At this point, it’s probably pretty obvious that most businesses need to make changes ahead of 25th May when the GDPR comes into force. Google has really emphasised this with the announcement of two new features to Google Analytics to aid marketers and businesses.


With GDPR, businesses will need to allow users to opt out of being recorded or marketed when they hand over personal details. The majority of the coverage of this topic so far centers on the submitting of data and how this is impacting email and advertising campaigns. Google Analytics (and other Web Analytics Platforms) will also need to be scrutinised in order to make sure there are no breaches of GDPR occuring.


Data Retention Controls

Currently, Google Analytics cookies persist for up to 2 years from the first date they are set (not taking into account if a user clears their cookies) but crucially, get reset each time a user visits a website. This data is kept indefinitely on the Google Analytics servers and is able to be accessed to analyse in reports.


In simple terms, if you visit a website once - Google Analytics keeps that data for the business forever. If you visit that website a second time, the 2 year expiration of that cookie (but not the data collected) resets. This means it will expire 2 years after the date of your most recent visit.


Now, businesses will be able to make decisions both cookie lifetime and data retention periods within Google Analytics.




Users can now select to not expire data (the current Analytics setting) or to choose periods of 14, 26, 38 or 50 months to hold onto this data.
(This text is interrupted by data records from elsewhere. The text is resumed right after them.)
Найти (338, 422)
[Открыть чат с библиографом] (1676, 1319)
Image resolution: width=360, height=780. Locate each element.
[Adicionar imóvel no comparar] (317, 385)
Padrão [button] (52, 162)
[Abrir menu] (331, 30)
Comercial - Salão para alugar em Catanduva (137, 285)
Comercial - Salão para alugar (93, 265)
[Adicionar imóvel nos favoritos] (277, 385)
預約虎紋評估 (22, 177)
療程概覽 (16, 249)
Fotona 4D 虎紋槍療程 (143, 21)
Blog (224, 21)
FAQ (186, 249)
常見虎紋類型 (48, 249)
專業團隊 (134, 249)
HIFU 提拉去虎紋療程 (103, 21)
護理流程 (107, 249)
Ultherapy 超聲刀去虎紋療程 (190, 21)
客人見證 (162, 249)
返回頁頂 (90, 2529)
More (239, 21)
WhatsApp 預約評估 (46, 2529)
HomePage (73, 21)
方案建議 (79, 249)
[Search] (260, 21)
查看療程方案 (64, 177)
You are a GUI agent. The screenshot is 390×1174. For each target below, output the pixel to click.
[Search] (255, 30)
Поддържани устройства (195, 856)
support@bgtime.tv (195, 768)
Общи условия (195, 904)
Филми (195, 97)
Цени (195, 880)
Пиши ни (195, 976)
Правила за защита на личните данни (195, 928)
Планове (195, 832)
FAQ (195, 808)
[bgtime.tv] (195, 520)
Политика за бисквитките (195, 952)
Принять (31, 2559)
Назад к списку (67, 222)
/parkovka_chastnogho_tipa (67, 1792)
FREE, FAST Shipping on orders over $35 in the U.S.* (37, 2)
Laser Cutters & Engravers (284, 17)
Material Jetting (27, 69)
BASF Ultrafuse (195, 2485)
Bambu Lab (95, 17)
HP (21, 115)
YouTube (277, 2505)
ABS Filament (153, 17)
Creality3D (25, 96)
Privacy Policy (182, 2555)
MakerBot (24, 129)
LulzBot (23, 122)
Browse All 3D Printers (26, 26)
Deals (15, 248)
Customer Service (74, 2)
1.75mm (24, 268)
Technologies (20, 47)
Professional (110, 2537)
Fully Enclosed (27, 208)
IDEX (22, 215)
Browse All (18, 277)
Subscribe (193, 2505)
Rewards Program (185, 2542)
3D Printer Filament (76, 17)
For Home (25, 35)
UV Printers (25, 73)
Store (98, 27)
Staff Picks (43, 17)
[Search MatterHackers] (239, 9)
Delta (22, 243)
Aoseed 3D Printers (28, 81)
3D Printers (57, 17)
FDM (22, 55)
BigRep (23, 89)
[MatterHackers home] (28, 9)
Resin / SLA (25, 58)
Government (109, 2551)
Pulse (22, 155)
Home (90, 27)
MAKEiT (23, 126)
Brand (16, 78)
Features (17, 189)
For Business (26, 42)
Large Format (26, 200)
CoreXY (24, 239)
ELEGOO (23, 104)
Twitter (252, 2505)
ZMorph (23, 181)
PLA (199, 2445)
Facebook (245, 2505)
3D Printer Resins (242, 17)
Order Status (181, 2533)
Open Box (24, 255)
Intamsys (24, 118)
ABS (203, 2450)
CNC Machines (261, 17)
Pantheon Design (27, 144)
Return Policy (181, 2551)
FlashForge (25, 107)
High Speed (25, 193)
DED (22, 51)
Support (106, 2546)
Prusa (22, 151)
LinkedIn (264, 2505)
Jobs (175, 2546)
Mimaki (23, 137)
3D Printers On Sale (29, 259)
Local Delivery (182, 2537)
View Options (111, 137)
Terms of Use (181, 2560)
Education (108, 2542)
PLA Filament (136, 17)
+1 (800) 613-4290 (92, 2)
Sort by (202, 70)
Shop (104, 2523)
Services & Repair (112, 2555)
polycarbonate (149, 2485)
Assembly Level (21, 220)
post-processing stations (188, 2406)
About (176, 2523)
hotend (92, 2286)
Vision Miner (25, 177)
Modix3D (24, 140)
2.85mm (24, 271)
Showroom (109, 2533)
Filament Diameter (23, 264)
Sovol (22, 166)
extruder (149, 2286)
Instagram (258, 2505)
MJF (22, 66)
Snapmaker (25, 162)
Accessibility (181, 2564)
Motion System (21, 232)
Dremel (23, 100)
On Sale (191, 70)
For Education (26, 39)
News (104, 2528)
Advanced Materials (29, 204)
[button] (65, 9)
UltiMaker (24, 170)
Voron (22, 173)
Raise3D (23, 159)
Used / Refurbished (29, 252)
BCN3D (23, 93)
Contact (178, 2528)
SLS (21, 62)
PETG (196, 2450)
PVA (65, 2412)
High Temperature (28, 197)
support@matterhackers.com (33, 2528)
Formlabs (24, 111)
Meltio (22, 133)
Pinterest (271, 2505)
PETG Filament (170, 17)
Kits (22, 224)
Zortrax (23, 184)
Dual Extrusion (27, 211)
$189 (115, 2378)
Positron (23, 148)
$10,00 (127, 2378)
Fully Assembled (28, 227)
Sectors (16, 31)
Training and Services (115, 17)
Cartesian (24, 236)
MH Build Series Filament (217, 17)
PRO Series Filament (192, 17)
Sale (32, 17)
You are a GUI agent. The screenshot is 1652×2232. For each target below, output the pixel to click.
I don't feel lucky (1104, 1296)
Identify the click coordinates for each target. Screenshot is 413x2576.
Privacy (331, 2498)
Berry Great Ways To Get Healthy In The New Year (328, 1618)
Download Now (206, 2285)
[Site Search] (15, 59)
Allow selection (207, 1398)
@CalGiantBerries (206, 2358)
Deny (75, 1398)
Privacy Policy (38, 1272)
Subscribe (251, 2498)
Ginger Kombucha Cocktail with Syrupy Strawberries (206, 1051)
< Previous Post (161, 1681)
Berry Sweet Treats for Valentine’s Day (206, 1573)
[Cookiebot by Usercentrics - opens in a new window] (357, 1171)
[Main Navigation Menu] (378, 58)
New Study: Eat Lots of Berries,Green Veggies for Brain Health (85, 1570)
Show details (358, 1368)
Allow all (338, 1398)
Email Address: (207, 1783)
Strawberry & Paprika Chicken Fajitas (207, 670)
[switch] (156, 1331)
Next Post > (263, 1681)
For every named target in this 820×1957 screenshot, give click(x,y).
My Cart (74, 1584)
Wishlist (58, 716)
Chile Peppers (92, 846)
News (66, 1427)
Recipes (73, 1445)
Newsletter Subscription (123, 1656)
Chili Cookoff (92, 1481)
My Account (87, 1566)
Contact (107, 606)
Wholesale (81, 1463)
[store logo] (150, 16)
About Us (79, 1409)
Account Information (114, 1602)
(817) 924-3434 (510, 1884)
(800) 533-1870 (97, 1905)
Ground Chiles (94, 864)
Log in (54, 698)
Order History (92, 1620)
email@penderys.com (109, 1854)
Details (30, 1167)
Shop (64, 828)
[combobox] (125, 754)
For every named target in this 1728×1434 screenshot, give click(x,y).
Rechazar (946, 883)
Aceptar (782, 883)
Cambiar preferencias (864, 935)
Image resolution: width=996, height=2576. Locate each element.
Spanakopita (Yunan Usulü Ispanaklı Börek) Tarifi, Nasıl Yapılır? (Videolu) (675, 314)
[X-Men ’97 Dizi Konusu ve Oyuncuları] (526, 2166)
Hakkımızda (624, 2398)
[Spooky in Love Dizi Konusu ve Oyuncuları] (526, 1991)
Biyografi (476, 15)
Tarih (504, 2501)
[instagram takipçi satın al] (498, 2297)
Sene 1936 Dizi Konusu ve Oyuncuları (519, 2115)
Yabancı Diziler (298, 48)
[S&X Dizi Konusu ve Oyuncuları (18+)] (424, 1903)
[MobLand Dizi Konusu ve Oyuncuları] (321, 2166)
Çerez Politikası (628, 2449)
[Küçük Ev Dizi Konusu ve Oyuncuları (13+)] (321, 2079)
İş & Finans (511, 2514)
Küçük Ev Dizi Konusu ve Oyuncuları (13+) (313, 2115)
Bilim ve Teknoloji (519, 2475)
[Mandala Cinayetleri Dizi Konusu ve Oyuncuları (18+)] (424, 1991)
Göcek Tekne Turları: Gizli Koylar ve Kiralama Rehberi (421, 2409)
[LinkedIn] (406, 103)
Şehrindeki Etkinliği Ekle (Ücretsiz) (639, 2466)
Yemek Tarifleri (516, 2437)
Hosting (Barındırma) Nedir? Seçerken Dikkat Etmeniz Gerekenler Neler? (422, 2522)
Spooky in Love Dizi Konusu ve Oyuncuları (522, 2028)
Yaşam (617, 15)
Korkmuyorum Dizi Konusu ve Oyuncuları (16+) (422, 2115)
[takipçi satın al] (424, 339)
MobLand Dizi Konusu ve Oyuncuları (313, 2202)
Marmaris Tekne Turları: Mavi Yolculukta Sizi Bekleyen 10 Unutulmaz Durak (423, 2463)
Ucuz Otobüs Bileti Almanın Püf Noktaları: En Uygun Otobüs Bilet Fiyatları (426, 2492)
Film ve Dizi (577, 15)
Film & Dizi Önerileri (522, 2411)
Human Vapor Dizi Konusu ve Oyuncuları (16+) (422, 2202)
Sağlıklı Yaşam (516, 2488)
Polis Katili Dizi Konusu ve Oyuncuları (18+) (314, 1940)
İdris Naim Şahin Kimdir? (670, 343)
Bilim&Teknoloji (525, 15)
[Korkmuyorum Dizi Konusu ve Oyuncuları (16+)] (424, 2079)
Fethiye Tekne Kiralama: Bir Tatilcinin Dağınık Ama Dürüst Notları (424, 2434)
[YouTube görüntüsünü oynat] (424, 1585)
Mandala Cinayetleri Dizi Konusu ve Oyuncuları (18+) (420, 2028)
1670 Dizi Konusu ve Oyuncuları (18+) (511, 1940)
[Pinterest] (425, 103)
Whilst this gives businesses the option to expire that data, from a marketing perspective this could be detrimental. If this setting is changed to 14 months then businesses won’t be able to analyse data that happened more than 14 months in the past - historical analysis and forecasting will become much more difficult.


Businesses and Analytics users are also given the option to decide whether this retention period resets when users revisit the website. Remember, currently the period resets every time a user visits the site. If this option is switched off, data associated with the user identifier will be deleted automatically after the retention period.


User Deletion Tool


This tool is a bit easier to understand. The User Deletion tool will allow businesses to manage the removal of all data associated with an individual user from your Google Analytics account. This ties in more with the GDPR coverage that has concentrated on users being able to opt out of being recorded. This new automated tool will work based on any of the common identifiers sent to Analytics Client ID, User ID or App IDs.


However, the difficulty will be identifying which users to remove from Google Analytics. Unless the business is already linking Personally Identifiable Information (PII) to identifiers available within Google Analytics (as mentioned above) then how do you go from someone opting out on an email list to associating that specific user on Google Analytics?!


If you already record user IDs alongside email addresses in your database then you can use this userID to find that person inside Google Analytics and delete them. If you can’t make that link, you won’t be able to delete the specific user very easily at all!


What to do next?

Don’t panic. GDPR doesn’t come into effect until May 25th and these settings in Google Analytics will not become applicable until then.

A few questions to ask about your business:

Are you currently breaking any guidelines around how you’re collecting data for Google Analytics?
Do you currently store PII inside Google Analytics?

If the answer to either of these is yes then you need to move quickly to stop this as these are already putting your business data at risk, even before GDPR.

Then ask yourself:

  • Can you link Google Analytics users to real-life people? (Using CRM data etc.)
  • Are you offering historic users the chance to opt out of new communications/marketing?
  • Do we want or need to change how long we hold this data? (Considering implications for looking at the historic data at some point in the future)

Once you’ve followed these questions, you should have a better idea of whether you want to leave the analytics settings to the old default of resets with each visit and data lasts indefinitely, or make a change with GDPR in mind.